= Text to read =
As an extreme example of this, one of the proposals for perhaps C++ 26 would be a Try operator similar to Rust's ? but C++ has the ternary operator ?: and so there's a conflict. The author concedes it will be necessary to name it something else, and suggests ??. So that's less ergonomic, needlessly different (other languages have ?? operators but Try is not what those operators do). The result is that the disfavoured ternary operator gets to hog this useful symbol forever, lest incompatibility be introduced.
[ Rust doesn't have the ternary operator, but if is an expression, so you can write let x = if predicate { this } else { that }; ]
Posted Jul 22, 2022 13:29 UTC (Fri)
by Sesse (subscriber, #53779)
[Link] (3 responses)
As someone who has regularly done language upgrades in C++, both professionally and in FOSS projects, I do beg to differ. :-) The big holdup is actually getting language support on all platforms you care about; after that it's usually one or two cleanup patches, and the rest is updating code to use the new features.
> Large C++ organisations may have a multi-year upgrade programme, especially for C++ 11 or C++ 20 while ordinary Rust programmers can expect a new Rust compiler to just deliver new features and not break stuff.
Do large Rust organizations even _exist_ yet? Do we have any experience with actually deploying it across a multitude of platforms in large projects and organizations (10k+ developers)? Because that's the scale where you're talking about C++ upgrade woes. Firefox has something like… 350k lines of Rust?
Look, there are lots of nice things about Rust. But the backwards compatibility story is not among them. Forwards compatibility, sure, but forward is not the only way to care about. When I search for a compilation issue and every single answer online is “oh, just use rustup to get the latest version”, I cringe.
Posted Jul 22, 2022 14:29 UTC (Fri)
by mathstuf (subscriber, #69389)
[Link] (1 responses)
> But the backwards compatibility story is not among them.

= Required work =
[1] According to the comment thread on C++ and Rust, roughly how many lines of Rust does Firefox have?
[2] Update the comment thread on C++ and Rust from "Do large Rust" to "mathstuf (subscriber, #69389)", putting "engineers" in place of "developers".
[3] Write what comes next in the comment thread on C++ and Rust, starting after its last line.

= Records supplied =
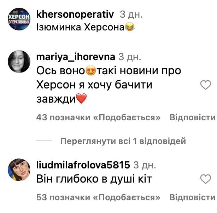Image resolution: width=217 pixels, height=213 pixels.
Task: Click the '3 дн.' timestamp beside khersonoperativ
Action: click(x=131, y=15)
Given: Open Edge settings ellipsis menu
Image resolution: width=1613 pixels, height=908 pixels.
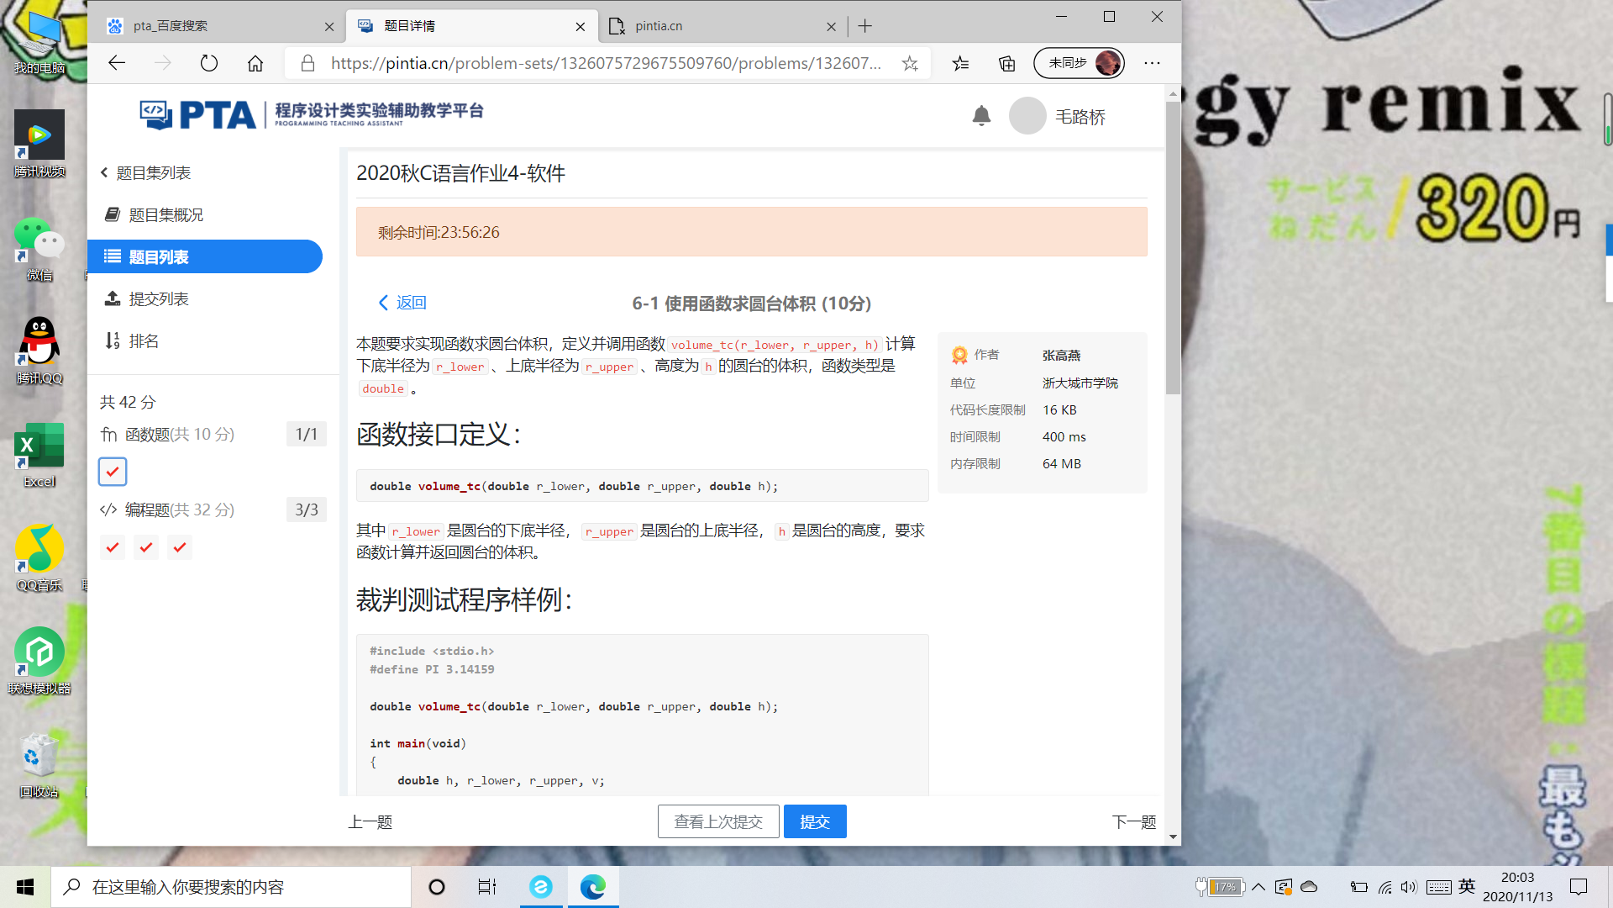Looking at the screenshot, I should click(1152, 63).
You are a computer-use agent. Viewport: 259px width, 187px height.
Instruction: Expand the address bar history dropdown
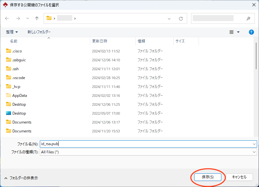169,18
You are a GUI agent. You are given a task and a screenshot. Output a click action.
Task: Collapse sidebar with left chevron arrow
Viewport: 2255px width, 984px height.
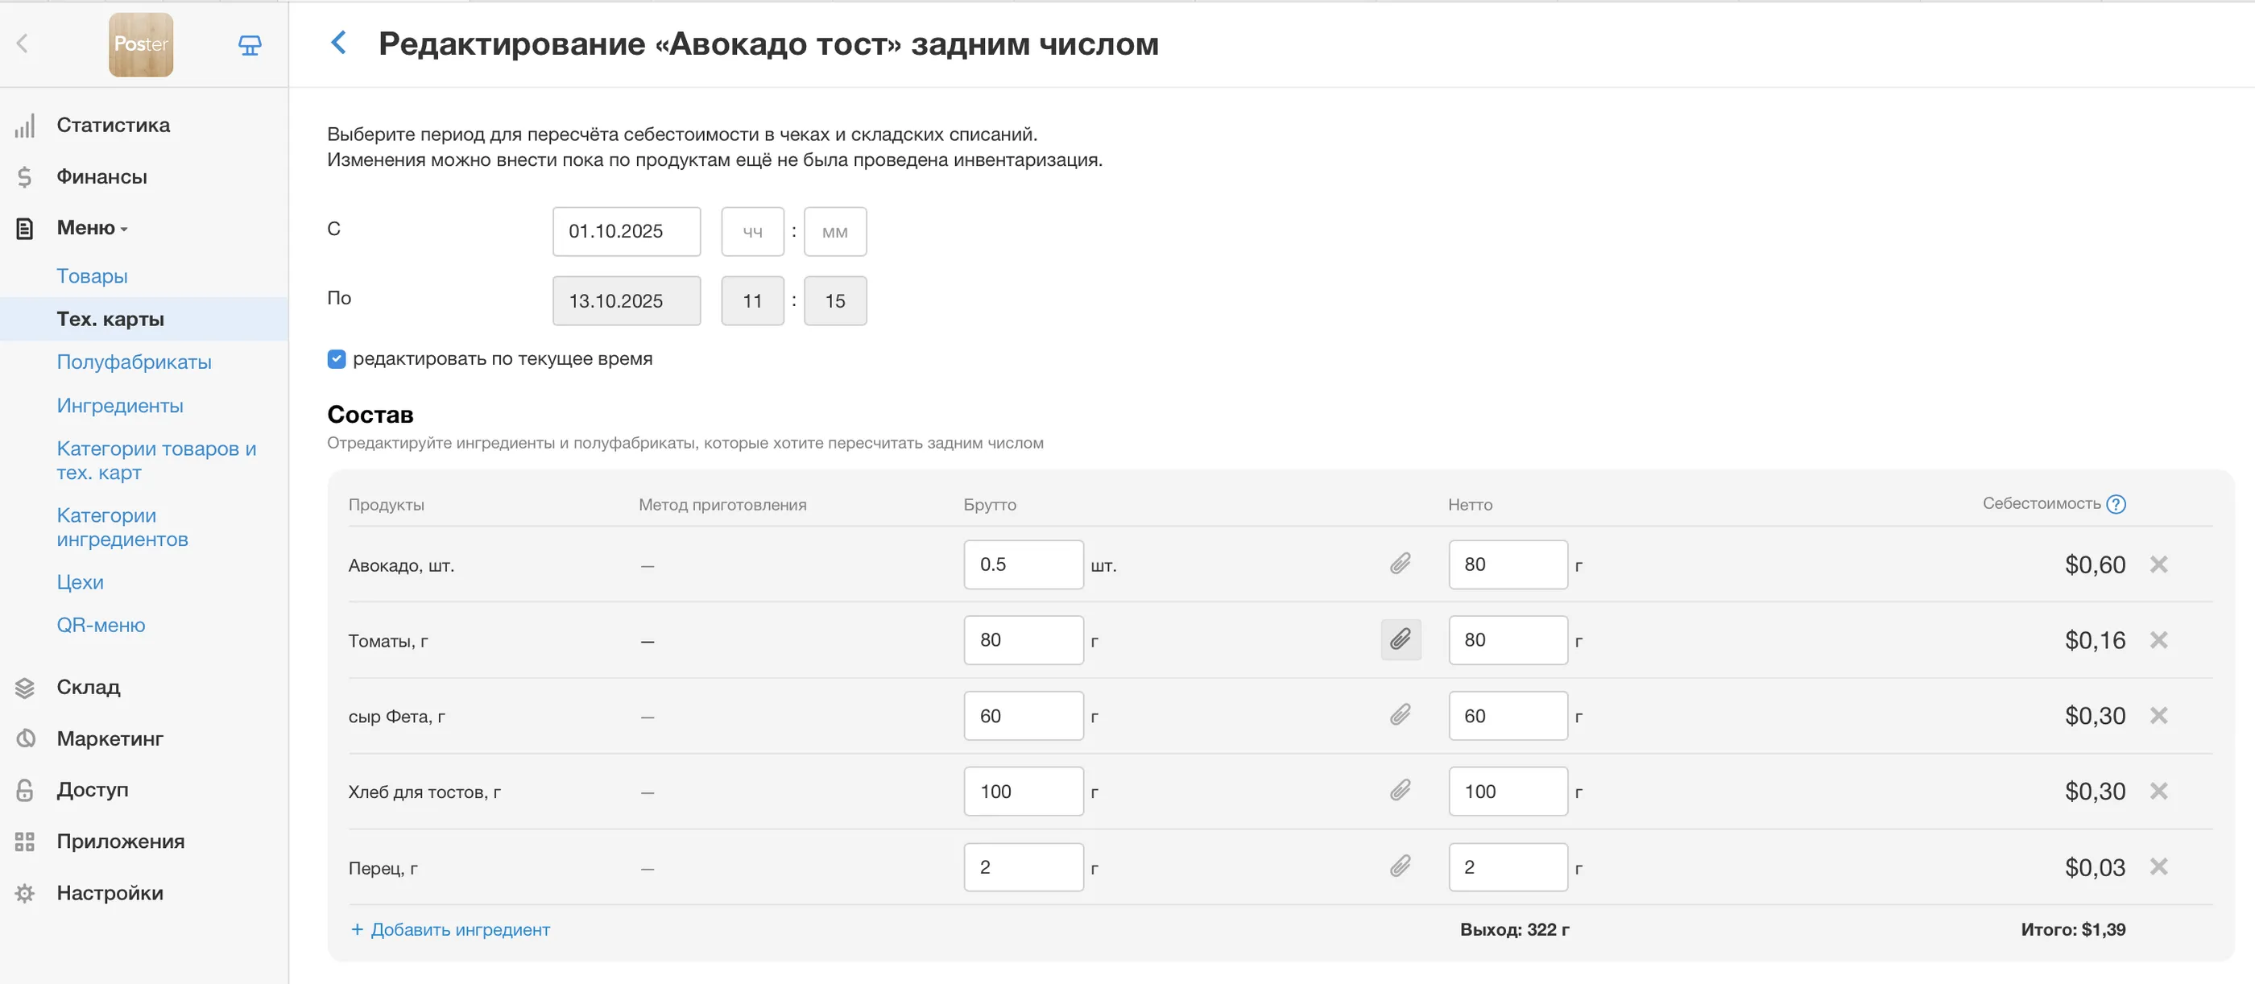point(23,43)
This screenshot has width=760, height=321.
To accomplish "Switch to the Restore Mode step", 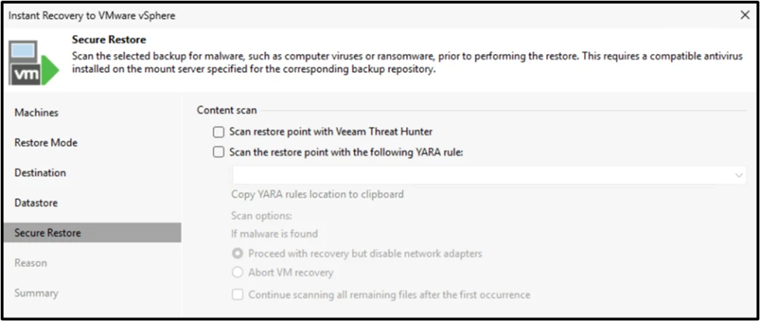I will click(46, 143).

= Answers given =
[1] Something like 350k lines.

[2]
Do large Rust organizations even _exist_ yet? Do we have any experience with actually deploying it across a multitude of platforms in large projects and organizations (10k+ engineers)? Because that's the scale where you're talking about C++ upgrade woes. Firefox has something like… 350k lines of Rust?
Look, there are lots of nice things about Rust. But the backwards compatibility story is not among them. Forwards compatibility, sure, but forward is not the only way to care about. When I search for a compilation issue and every single answer online is “oh, just use rustup to get the latest version”, I cringe.
Posted Jul 22, 2022 14:29 UTC (Fri)
by mathstuf (subscriber, #69389)

[3]
The backwards compat is far better than C++ IME. Rust isn't going to stomp on my variable names while C++ instead tries to avoid it, but can still trip up code (e.g., some poor sod that named his struct fields `co_X`). The ecosystem has issues, but so does any ecosystem.
FWIW, there is `-Z minimal-versions` dependency resolution. Getting people to care is difficult, but so is getting people to care that you're still using GCC 4.8 today.
Posted Jul 26, 2022 22:39 UTC (Tue)
by Jandar (subscriber, #85683)
[Link]
And the <=> operator is used instead of < in the STL. I had a very subtle error while using a set of pair<> (*). The result was searching a multi MLOC codebase and writing many new <=> operators to be sure to avoid this problem.
The new automatically derived <=> was an unexpected major pain during transition to -std=c++20.
(*) This concrete problem was facilitated thru the indirection of the comparison operator by pair<>. Why the pair<> was needed to trigger the problem I don't fully understand, the convoluted implementation of the g++ STL has left me addleheaded ;-)
Posted Jul 23, 2022 3:17 UTC (Sat)
by tialaramex (subscriber, #21167)
[Link]
It's possible you lost count of the digits? It's about 3.5M lines.
You're probably correct that there aren't 10k+ developer organisations using exclusively or even primarily Rust. I'm not sure what a 10k+ developer organisation does, except flail around ineffectually, but I doubt Rust fixes that.
Posted Jul 22, 2022 17:06 UTC (Fri)
by madscientist (subscriber, #16861)
[Link] (3 responses)
I've never found this to be true. I've worked on multiple large projects that were started back in the 2000's, so were using C++03 (or earlier!), and have since updated to using C++11, C++14, C++17, and even C++20, and no such "multi-year upgrade program" was needed. In fact, much of the code that was used back in C++03 has not been touched at all. Yes, some of it is using old constructs that we would not use if that code were written today because there are better options in newer versions of C++, but it still works so we leave it alone.
Upgrading to a newer C++ compiler may take a few days' effort to see if there are issues, then you deploy it and over time you adjust the code to use newer features (or you don't bother, since in virtually all cases the old code still works).
I personally prefer the C/C++ trinary operator and think the syntax used by Rust and Python for this is gross to read. If you want a better (IMO) example of ugliness introduced due to backward-compatibility requirements in C++, consider "override" and "final": these cannot be added as full keywords so you have "virtual" as a prefix and "override" and "final" as postfix on methods which is yucky.
Posted Jul 22, 2022 17:25 UTC (Fri)
by mathstuf (subscriber, #69389)
[Link] (2 responses)
That's certainly down to taste. I think the ?: is nice and terse, but it does have some awfully annoying precedence rules when nesting it last I remember. The other issue is the stuttering of `foo ? foo : some_default;` that I heard was proposed as `foo ?: some_default` at one point, but never got anywhere apparently.
However, usually I see Rust using if expressions for longer blocks of code where `?:` doesn't work anyways. Most types one would use `if` with have methods to do what is needed (like `Option::or_else` and the like).
Posted Jul 22, 2022 22:22 UTC (Fri)
by khim (subscriber, #9252)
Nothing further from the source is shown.